In a letter that Variety obtained, lawmakers accused Ellison of a "pattern of evasion" when questioned about potential conflicts of interest. That's Senate-speak for "we think you're hiding something."
The concern centers on whether Paramount received favorable regulatory treatment for its massive Warner Bros. acquisition bid in exchange for... well, that's what they're trying to find out. Did Ellison make promises to the administration? Were there backroom deals about content, coverage, or corporate structure?
This isn't just Washington being Washington. Media consolidation matters, and when a company controlling major film studios, television networks, and streaming platforms gets cozy with political power, it raises legitimate questions about editorial independence and regulatory capture.
Ellison, the son of Oracle founder Larry Ellison, has been trying to build an empire through Skydance's acquisition of Paramount and now the attempted Warner Bros. deal. It's ambitious. It's also exactly the kind of consolidation that makes antitrust watchdogs nervous.

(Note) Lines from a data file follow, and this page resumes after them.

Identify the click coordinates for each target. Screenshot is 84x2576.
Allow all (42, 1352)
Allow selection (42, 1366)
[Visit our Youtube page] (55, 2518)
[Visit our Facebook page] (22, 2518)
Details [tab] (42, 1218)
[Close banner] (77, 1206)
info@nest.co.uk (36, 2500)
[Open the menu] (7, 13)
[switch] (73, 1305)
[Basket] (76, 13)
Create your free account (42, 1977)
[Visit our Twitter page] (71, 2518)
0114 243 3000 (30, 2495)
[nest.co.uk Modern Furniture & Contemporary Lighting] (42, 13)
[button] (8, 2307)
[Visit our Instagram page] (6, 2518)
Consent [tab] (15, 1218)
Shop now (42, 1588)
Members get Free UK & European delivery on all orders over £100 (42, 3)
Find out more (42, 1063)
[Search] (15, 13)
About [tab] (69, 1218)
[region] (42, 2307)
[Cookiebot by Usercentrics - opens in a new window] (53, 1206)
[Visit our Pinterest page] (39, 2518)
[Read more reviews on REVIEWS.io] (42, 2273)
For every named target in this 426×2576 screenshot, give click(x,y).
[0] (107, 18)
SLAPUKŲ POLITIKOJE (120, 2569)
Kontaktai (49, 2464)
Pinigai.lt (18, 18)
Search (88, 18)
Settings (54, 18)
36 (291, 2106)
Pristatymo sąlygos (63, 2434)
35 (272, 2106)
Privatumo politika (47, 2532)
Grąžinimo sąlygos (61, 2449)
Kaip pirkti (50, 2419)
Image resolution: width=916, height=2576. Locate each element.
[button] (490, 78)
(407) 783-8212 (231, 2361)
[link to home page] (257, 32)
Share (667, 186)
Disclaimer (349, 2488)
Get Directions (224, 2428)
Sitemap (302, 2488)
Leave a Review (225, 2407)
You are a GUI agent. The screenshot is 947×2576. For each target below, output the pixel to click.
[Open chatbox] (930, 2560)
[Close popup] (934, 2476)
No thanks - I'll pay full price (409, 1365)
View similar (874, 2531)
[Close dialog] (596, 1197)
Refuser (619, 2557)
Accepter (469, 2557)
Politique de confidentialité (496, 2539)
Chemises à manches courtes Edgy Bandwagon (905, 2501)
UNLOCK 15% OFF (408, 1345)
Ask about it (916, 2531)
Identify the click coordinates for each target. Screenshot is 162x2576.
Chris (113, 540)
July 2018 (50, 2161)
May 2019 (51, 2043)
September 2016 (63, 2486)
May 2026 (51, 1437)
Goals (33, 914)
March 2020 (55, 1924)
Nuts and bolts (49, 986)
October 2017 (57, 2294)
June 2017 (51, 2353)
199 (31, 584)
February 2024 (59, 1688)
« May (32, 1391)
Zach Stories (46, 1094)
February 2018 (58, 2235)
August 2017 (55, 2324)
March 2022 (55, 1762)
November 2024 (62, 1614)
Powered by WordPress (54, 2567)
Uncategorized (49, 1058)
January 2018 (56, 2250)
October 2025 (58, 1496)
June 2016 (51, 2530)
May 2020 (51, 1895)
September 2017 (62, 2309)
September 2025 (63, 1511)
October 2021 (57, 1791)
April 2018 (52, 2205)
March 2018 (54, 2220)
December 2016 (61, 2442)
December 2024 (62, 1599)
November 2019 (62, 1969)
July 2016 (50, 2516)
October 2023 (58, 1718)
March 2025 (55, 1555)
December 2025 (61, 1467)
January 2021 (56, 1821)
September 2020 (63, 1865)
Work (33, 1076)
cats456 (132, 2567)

The timing is particularly interesting given James Cameron's public opposition to Netflix acquiring Warner Bros.—a separate but related deal. What's emerging is a picture of Hollywood's legacy studios being carved up by tech money and streaming giants, with questions about who's greasing which wheels.
Senate investigations like this can go two ways: they either uncover actual wrongdoing and blow up deals, or they generate headlines for a few weeks before quietly fading. The "pattern of evasion" language suggests Democrats think there's something worth finding.
For Ellison, the stakes are enormous. If he can pull off both the Paramount and Warner Bros. acquisitions, he'll control a massive chunk of American entertainment infrastructure. If the Senate investigation finds problematic Trump connections, the whole thing could collapse.